— BEGIN Article —

Loving Your Neighbor
Romans 15:2
Sermon Transcript by Rev. Ernest O’Neill
If you just think of the person sitting beside you at this moment or you think of the person that
you live at home with — might be your husband or wife, or it might be your friend or a roommate —
or you think of the colleagues that you have at work through the week, what should your attitude to
them be?
What should your attitude be? The negative side of that attitude we talked about last Sunday and
maybe you’d look at where it is mentioned. It’s Romans Chapter 15, in that Black Bible there. And
it’s Romans 15:1, “We who are strong ought to bear with the failings of the weak, and not to please
ourselves.”
And you remember we looked at the Greek verb for “bear” is “bastedzein”. It’s actually the verb that
is used in that verse that we all know, “Surely he has borne our griefs [sicknesses] and carried our
sorrows [pains]. [Isaiah 53:4] And you remember we shared last Sunday that that’s the real spirit of
“bear” here. The Revised Standard Version translation is inadequate. It says, “We who are strong”
(those of us who are able) ”ought to bear with the failings of the weak.” Well, no, the Greek means,
we ought to BEAR the failings of the weak, we ought to CARRY them — not bear with them in the sense
of put up with them. So, our attitude to the loved one sitting beside us or, to our friend at work,
it’s not to be an attitude of putting up with their failings or bearing with them, but bearing them.
If they are less able compared with us in regard to facing an aggressive salesman, then we’re to
bear the aggressive salesman for them. If they have trouble with things like faucets or storm
windows, we’re to bear that. We are to bear it and do it and carry it for them. We’ve to absorb it
for them. Just as Jesus bore our sins, bore our AIDS — because not everybody who has AIDS are the
only people who have AIDS. There are many others that Jesus has borne the AIDS for them. Jesus bore
our AIDS. He bore our ulcers, he bore our sins and bore our pains and our agonies and absorbed them
in his own body.
And then as God, his Father looked down and said, “What is that?” and he was pointing at you. Jesus
said, “Oh, she is my thumb or he is my finger, they are part of me and the clean, fresh body that I
have, that’s who they are. They are part of my body.” That’s the sense in which we have to bear the
weaknesses and failings of those less able than ourselves. We’re to cover up. We’re to cover up for
them.

— END Article —
— BEGIN Listed entries —

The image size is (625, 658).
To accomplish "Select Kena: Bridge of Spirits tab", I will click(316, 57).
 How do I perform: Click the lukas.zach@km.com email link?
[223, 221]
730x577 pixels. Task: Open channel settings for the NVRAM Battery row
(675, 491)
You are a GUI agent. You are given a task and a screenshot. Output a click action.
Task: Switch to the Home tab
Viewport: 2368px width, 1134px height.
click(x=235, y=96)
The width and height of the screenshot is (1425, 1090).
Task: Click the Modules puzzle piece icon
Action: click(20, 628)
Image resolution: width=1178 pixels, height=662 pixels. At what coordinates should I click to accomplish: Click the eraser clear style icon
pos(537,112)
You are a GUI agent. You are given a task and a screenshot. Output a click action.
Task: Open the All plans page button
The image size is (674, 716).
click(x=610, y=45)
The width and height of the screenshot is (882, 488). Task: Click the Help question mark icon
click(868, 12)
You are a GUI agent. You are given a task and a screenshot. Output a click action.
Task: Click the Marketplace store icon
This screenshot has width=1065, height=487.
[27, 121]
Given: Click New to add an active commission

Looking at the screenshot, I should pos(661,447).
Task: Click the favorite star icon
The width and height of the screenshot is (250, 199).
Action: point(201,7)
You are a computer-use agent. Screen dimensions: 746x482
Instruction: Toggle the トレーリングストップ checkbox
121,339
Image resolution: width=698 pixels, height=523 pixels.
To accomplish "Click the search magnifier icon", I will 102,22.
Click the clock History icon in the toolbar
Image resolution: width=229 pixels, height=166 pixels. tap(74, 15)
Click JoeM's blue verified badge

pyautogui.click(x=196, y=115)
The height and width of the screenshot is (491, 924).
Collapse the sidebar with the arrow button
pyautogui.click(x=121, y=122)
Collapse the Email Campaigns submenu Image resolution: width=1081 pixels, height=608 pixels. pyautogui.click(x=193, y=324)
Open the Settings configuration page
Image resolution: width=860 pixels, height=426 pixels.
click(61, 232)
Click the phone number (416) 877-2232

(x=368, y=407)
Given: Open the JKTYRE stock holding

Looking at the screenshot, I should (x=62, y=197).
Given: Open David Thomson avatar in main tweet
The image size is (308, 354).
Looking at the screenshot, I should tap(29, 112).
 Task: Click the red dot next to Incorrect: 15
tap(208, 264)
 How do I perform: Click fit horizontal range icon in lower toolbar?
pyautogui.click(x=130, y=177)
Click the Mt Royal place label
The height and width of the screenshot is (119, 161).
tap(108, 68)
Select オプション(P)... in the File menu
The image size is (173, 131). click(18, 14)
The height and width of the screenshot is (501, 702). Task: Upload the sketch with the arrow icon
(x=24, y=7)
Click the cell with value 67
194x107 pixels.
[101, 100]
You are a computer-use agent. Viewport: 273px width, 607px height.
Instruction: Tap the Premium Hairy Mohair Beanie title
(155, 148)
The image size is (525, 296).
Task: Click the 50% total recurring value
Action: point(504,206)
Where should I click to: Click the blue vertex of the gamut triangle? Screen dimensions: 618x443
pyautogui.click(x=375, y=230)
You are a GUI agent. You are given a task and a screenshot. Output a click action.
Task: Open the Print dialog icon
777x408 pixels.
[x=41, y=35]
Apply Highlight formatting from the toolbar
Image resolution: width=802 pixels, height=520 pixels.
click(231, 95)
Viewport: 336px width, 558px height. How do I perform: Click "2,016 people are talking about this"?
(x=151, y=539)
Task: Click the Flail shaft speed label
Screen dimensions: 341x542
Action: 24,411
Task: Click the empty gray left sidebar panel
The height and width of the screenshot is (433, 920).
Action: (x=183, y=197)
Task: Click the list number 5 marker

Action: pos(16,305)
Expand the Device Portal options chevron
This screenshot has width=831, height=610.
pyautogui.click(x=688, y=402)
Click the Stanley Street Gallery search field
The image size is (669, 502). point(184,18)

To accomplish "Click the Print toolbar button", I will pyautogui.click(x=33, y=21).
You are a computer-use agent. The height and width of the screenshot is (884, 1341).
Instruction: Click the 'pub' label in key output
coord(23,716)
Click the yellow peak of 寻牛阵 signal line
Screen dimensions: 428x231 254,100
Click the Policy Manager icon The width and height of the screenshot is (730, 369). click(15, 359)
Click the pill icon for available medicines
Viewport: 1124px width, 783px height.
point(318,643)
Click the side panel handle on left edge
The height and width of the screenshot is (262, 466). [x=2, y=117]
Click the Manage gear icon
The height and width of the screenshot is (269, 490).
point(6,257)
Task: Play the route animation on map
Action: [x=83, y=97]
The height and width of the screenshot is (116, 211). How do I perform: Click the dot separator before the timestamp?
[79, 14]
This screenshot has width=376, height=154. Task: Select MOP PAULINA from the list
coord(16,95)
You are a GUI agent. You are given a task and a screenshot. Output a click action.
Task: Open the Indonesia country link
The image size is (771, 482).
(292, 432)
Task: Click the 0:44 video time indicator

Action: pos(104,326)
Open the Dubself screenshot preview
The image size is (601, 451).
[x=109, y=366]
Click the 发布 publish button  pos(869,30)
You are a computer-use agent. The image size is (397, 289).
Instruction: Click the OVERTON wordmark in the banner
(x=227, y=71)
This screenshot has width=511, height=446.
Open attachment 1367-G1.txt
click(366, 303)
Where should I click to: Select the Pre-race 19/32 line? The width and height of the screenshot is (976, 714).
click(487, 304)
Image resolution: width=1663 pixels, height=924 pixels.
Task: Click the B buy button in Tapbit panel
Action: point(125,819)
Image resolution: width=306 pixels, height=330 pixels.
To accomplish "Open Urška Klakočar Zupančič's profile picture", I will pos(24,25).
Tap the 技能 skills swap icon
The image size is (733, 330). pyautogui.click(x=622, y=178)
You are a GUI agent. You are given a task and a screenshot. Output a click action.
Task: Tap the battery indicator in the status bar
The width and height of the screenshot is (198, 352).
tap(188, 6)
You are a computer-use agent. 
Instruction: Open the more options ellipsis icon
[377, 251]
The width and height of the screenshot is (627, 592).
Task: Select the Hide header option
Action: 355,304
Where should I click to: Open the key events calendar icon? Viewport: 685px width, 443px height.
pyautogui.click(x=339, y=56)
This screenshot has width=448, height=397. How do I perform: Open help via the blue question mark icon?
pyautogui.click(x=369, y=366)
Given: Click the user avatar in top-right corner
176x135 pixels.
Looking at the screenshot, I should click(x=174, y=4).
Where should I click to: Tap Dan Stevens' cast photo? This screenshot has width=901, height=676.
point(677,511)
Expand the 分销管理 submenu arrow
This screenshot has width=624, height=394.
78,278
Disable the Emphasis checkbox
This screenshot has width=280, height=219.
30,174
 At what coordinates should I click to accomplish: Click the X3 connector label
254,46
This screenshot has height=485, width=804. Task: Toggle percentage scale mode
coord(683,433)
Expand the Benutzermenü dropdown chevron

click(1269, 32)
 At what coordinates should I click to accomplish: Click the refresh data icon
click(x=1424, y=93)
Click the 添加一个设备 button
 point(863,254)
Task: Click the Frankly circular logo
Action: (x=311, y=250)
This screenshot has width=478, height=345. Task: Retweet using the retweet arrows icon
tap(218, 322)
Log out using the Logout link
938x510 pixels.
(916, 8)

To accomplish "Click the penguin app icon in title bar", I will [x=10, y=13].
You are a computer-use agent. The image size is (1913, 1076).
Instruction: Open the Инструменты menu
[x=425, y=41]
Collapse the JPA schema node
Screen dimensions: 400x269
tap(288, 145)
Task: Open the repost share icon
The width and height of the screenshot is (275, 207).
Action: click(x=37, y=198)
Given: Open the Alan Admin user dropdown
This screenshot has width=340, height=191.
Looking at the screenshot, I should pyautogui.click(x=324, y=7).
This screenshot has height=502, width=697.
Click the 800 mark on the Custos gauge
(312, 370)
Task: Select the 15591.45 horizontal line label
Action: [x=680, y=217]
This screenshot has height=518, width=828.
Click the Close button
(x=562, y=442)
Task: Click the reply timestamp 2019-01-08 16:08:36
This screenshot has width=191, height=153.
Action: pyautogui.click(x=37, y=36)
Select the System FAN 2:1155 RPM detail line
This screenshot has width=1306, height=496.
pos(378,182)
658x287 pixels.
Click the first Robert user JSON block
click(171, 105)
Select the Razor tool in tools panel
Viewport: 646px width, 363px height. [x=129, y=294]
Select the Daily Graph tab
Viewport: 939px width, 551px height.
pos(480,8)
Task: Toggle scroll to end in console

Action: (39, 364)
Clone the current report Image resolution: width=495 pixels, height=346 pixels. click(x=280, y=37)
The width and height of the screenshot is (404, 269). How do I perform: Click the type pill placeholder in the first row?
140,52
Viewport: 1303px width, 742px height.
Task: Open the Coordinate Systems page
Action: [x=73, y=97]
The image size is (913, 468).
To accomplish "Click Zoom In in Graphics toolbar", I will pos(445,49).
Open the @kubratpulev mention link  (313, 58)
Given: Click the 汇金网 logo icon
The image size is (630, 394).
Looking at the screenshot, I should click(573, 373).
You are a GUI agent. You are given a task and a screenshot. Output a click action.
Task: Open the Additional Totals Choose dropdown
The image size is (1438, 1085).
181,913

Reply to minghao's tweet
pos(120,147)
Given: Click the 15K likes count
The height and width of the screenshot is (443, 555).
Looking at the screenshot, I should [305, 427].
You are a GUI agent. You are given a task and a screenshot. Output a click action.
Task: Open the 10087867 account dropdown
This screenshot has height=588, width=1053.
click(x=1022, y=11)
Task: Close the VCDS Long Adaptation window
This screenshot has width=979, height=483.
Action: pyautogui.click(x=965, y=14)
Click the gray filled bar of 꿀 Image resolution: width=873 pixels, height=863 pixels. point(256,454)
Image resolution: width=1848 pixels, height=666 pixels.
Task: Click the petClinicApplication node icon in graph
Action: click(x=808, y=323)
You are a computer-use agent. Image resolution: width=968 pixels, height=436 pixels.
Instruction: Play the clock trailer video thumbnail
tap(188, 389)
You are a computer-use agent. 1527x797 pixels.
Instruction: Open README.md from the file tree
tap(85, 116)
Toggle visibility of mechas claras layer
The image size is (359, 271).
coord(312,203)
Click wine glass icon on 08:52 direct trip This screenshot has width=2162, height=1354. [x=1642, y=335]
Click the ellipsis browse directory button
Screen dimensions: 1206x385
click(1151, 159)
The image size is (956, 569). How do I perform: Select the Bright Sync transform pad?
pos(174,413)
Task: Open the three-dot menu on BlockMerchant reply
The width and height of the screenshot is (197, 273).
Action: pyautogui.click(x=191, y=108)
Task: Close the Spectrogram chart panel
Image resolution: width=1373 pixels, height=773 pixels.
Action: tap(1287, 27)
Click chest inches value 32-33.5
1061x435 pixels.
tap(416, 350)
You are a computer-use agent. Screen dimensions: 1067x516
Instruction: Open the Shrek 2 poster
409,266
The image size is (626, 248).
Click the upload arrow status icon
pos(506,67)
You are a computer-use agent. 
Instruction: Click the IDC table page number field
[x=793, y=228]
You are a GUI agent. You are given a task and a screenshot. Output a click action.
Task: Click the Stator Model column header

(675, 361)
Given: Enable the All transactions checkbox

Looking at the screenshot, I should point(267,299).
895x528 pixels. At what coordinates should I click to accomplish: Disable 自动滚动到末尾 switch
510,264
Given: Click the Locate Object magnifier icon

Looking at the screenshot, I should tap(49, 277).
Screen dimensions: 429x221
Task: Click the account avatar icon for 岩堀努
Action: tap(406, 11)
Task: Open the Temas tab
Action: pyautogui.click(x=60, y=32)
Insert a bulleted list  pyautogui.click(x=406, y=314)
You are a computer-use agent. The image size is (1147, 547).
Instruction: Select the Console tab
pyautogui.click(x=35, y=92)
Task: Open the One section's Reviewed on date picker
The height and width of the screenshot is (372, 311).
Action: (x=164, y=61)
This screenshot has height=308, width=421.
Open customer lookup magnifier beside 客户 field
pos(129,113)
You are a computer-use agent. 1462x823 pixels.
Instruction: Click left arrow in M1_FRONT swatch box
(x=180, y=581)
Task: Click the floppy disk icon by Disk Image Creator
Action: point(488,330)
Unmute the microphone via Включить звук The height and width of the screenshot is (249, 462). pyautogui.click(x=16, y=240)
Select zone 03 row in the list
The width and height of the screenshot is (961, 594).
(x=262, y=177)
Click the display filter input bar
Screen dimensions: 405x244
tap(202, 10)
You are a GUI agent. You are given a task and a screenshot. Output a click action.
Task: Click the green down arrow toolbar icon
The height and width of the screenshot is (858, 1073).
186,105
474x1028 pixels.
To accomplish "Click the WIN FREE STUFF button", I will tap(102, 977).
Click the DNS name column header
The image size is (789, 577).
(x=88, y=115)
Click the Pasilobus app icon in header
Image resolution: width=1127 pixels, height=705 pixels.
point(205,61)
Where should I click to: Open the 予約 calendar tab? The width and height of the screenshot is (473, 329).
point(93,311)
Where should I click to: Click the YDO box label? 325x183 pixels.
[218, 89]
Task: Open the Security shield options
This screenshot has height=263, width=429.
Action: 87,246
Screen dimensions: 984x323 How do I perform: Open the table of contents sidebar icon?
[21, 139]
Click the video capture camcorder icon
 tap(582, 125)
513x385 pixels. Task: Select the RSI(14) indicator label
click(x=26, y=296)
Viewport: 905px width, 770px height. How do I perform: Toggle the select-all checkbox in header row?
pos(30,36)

— END Listed entries —

> [Required work]:
Answer these from the sermon at the top of the page.
1. Which verse from Romans does it quote in full?
2. What Greek verb does it give for "bear"?
3. Which translation does it call inadequate?

> [Result below]:
1. Romans 15:1
2. "bastedzein"
3. The Revised Standard Version